According to its designers, the urban development dubbed “Net City”, which has an area of 2 million square meters (22 million square feet), will give priority to pedestrians, green spaces and self-driving cars.
Although Tencent is used primarily, many spaces and facilities will be available to the public. credit: NBBJ
But in addition to providing the company’s housing and offices, the neighborhood is expected to host shops, schools and other public facilities, and it will be connected to the rest of Shenzhen via the city’s road bridges, ferries, and metro system. The American company behind the master plan, NBBJ, hopes to attract recreational places, parks and park alongside the new area, visitors from other parts of the city.
The site will be built on an area of reclaimed land. credit: NBBJ
As such, the plan differs from the closed campus that major tech companies have devised in recent years, according to Jonathan Ward, design partner for NBBJ.
“It is definitely the destination (and it has) a civilian component,” he said in a telephone interview. “It is not supposed to be an isolated and safe island – it is a vibrant city. People will wander through it, they will arrive … and it will be a vital center for Shenzhen.”
Eliminate the car
Ward said that with an unusually large free space to work with, the National Bank of Bahrain – which won an international website design competition – was able to rethink the role of the car in urban planning.
“Our main goal was to provide a place where innovation can truly thrive,” he explained. “To do this, we tried to minimize the impact of the vehicle.
“Moving without a car” is still a huge challenge in our world, so we spent a lot of time designing the city to be as low-impact as possible, and removing (cars from) where they don’t need to be and focusing on people. ”
The master plan prioritizes pedestrians, with limited access to traditional vehicles. credit: NBBJ
Although regular cars will be able to reach some parts of the neighborhood, the plan revolves around a “green lane” designed for buses, bicycles, and autonomous vehicles. The design removes what he called “unnecessary” traffic.
“You don’t need one block surrounded by roads – maybe you can have eight blocks surrounded by the road, and remove everything between them,” he said. We were “laying” roads in places we thought it was quite good for people to walk for two minutes from the subway or taxi.
“And in these two minutes, you might see something inspiring, related to nature, or meet a colleague you haven’t seen in a while – all of these things you can see happen in the workplace environment that can happen in the city.”
In addition to integrating with the broader urban fabric in Shenzhen, the NBBJ Master Plan is designed to deliver what it calls a “human-connected, interconnected organic ecosystem.” For Tencent employees, this could mean eroding the distinction between their work and their private lives – an idea that has become more relevant in light of the Covid-19 pandemic, Ward said.

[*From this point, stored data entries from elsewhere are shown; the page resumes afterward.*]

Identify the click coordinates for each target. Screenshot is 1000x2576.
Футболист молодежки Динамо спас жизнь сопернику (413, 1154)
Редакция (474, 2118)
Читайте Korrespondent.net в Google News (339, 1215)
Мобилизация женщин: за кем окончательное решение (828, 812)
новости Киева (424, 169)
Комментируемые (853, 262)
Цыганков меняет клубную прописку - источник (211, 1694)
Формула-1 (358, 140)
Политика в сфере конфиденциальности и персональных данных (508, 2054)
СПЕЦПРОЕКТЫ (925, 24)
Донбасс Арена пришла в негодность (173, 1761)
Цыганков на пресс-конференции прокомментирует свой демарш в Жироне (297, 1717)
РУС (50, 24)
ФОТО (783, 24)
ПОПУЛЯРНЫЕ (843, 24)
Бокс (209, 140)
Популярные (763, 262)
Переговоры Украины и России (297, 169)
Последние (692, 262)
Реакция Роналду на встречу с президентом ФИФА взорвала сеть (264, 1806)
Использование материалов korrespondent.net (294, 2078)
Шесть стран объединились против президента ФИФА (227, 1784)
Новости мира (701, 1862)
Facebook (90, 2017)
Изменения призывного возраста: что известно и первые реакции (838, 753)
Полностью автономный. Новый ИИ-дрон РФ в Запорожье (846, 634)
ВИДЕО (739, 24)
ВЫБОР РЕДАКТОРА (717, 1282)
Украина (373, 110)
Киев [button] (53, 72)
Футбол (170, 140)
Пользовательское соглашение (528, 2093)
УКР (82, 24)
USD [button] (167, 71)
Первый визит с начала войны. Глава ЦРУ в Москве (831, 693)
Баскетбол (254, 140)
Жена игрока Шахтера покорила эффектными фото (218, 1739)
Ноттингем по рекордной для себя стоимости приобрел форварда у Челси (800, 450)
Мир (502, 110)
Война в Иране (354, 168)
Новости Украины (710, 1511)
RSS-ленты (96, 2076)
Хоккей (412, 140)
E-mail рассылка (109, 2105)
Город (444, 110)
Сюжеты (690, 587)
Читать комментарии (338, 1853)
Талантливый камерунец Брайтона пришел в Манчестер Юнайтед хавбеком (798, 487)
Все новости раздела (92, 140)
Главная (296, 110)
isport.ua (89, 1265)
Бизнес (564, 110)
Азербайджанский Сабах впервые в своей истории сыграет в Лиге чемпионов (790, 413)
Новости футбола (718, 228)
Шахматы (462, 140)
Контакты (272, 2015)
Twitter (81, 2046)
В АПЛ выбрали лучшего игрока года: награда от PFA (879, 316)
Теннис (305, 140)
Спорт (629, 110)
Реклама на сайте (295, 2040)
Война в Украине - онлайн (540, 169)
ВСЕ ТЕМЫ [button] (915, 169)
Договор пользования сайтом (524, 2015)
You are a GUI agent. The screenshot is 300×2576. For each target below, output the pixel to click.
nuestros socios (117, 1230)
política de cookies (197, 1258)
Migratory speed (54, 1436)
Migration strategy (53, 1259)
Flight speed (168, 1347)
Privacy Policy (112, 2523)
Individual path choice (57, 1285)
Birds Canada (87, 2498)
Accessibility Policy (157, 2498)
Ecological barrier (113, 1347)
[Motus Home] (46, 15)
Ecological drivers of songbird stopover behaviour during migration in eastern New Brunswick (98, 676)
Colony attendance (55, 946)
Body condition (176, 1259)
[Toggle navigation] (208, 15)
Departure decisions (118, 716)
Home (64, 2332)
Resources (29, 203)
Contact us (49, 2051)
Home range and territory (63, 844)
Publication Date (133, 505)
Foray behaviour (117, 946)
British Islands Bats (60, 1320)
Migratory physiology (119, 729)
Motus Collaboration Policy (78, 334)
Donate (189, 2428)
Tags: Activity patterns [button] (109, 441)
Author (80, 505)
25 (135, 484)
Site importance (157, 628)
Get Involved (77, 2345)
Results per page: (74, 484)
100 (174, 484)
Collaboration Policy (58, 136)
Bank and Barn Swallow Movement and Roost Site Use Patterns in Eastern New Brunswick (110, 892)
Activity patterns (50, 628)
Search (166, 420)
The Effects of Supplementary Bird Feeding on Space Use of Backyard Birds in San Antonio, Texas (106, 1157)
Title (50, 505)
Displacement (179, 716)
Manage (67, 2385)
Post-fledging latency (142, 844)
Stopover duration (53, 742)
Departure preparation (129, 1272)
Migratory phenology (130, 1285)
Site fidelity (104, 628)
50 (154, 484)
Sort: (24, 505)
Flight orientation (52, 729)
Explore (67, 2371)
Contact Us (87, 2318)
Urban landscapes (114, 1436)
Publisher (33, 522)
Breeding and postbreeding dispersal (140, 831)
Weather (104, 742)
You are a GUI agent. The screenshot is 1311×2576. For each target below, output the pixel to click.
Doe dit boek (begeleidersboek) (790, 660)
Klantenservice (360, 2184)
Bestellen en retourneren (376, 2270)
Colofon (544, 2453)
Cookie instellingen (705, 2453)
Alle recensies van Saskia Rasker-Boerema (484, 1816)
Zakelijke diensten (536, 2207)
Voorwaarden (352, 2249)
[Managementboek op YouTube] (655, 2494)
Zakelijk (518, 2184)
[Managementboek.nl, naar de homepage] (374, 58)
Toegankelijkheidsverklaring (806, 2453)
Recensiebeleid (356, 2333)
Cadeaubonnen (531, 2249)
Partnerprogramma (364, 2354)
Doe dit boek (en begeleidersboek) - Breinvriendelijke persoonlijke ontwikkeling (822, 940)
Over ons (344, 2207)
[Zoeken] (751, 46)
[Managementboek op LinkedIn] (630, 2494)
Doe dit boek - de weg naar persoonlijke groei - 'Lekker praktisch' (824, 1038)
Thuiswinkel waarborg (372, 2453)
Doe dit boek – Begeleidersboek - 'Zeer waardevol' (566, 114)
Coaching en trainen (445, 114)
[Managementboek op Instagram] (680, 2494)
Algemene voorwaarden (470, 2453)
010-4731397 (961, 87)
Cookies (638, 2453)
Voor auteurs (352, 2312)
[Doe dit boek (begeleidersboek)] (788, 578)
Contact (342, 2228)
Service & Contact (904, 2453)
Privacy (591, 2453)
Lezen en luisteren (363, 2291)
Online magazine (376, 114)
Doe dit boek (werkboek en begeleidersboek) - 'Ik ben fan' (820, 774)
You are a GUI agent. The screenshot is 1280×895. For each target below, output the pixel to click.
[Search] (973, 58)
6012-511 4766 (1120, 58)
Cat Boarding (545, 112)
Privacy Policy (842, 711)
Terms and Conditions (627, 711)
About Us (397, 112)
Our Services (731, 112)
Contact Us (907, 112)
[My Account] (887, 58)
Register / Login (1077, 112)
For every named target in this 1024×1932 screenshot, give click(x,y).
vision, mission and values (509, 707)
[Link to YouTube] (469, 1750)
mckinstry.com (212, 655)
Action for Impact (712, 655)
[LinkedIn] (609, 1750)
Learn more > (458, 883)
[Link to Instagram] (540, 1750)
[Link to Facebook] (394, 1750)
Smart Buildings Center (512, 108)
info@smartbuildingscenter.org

“The traditional cities are very isolated, even in the more dense cities where there is more interaction and mixing,” he added. “But what can happen now is that you can start blurring these lines (between work and play), and achieve more interaction between different parts of life.
“You see more blurring of these lines, for better or for worse. But I think we can make it for the better while we continue this model going forward.”
Elsewhere, the master plan examines environmental sustainability with rooftop solar panels and elaborate systems for capturing and reusing wastewater. Planners also considered future sea level rise projections to ensure buildings are better protected against climate change.
Transportation systems will link the “city within the city” with the rest of Shenzhen. credit: NBBJ
It will take Tencent Net City about seven years to complete, and construction is expected to begin later this year. Dozens of individual buildings, which will range from one floor to 30 floors, will be designed by a variety of different architectural firms.